Лунный ветер - Сафонова Евгения. Страница 42

Мне казалось, что каждое её слово падает на меня камнем, но я повторяла их про себя, отчаянно стараясь запомнить. И, когда баньши поставила открытую бутыль передо мной, лишь безмолвно уставилась на неведомое зелье.

— Пей. До дна, — велела предсказательница, потянувшись за хрустальным шаром, чтобы воздвигнуть его посреди стола. — Здесь нужно нечто посильнее карт.

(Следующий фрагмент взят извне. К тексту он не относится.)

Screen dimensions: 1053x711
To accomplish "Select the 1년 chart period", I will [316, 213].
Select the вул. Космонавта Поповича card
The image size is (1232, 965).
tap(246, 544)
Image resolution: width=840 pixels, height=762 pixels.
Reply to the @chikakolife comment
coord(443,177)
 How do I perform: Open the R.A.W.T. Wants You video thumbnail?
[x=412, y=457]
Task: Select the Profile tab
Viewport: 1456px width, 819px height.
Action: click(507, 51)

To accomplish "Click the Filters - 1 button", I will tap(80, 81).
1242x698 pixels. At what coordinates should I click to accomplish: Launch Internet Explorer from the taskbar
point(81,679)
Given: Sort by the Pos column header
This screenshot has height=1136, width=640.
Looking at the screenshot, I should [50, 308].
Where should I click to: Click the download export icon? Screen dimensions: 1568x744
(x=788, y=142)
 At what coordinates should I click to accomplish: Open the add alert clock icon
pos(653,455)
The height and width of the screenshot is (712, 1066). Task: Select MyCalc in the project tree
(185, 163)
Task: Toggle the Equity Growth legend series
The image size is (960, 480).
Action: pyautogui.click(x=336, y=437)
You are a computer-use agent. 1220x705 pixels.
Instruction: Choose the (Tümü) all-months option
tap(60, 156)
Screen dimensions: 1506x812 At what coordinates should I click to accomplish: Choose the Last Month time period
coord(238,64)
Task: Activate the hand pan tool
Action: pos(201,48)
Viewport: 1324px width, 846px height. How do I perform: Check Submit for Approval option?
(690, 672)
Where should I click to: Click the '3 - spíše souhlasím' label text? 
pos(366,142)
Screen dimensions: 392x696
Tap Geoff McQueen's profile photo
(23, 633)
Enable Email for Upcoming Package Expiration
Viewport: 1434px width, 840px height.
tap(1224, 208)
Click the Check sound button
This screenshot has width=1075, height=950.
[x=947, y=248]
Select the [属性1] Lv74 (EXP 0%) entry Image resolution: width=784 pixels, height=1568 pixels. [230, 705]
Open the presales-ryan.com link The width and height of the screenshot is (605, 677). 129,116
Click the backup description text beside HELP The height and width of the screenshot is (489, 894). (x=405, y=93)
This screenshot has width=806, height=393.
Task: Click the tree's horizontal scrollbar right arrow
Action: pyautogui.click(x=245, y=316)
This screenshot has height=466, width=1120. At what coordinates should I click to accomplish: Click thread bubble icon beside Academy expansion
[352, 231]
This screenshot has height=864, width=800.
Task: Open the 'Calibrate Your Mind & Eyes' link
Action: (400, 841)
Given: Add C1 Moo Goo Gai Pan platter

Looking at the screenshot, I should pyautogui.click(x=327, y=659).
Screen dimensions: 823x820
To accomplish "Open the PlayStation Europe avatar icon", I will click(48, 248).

Я взяла бутыль в руку. Осторожно принюхалась: варево внутри пахло резко и очень необычно, но я сумела разобрать нотки аниса, имбиря и календулы.

— Что это?

— Это поможет тебе открыть разум. Чтобы ты смогла действительно заглянуть в будущее. Обычно в шаре не разглядеть ничего, кроме туманных картинок, обрывков неясных видений, но я помогу тебе узреть куда больше. Надеюсь, это поможет тебе выбрать правильный путь… и избежать ошибок, которые могут дорого тебе обойтись. — Баньши нетерпеливо кивнула на бутыль. — Пей. И учти, это я делаю далеко не для всех.

Я понимала, что это весьма неразумно: глотать непонятное питьё в шатре незнакомки, которую я вижу впервые в жизни. Но, наверное, уже привыкла поступать неразумно, — потому что поднесла тонкое горлышко к губам.

Зелье немедля связало рот горечью, заставив меня скривиться. Хорошо хоть его хватило всего на три глотка. Никаких изменений в своём самочувствии или мировосприятии, впрочем, я не заметила.

Радоваться этому или огорчаться?..

— Клади руки на шар, — сказала мисс Туэ, когда я поставила опустевший сосуд обратно на стол.

Я подчинилась, ощутив кожей прохладу хрусталя. Ладони баньши тут же легли поверх моих, прижав мои пальцы к стеклу.

— Ты увидишь то, что будет, и то, что только может быть. Будущее не определено. Что из этого произойдёт, а что нет, зависит только от тебя. — Предсказательница прикрыла глаза, и на коже её снова вспыхнула магическая печать. — Смотри в шар.

Глупость какая-то, сердито шептало что-то внутри меня, когда я уставилась в прозрачную хрустальную глубь, где цветными пятнами искажались отражения предметов вокруг. Горечь зелья до сих пор стояла на языке. С чего ты вообще ей веришь? Почему не думаешь, что она устраивает представление, дабы выбить плату побольше?

Я едва успела подумать, что в словах баньши слишком много совпадений с реальностью, чтобы я могла им не верить, когда хрусталь помутнел. Миг спустя я поняла: в нём клубится туман, сворачиваясь меж стеклянных стенок вкрадчивыми белыми клубами, похожими на пушистых змей.

Шар исчез в тот же миг, как я осознала, что у меня кружится голова. Вместе с шатром, черносливовым дымом и ощущением чужих пальцев поверх моих. И туман вдруг оказался не в нём, а вокруг меня; и я летела в этот туман, летела вниз головой, чувствуя, как звенит в ушах внезапная тишина, пугающая даже больше всего остального, а потом…

Я стою в светлой комнате. Нет ни звуков, ни ощущений — лишь немая картинка перед глазами, цвета и резкость которой смягчены, точно кто-то подкрасил реальность пастелью.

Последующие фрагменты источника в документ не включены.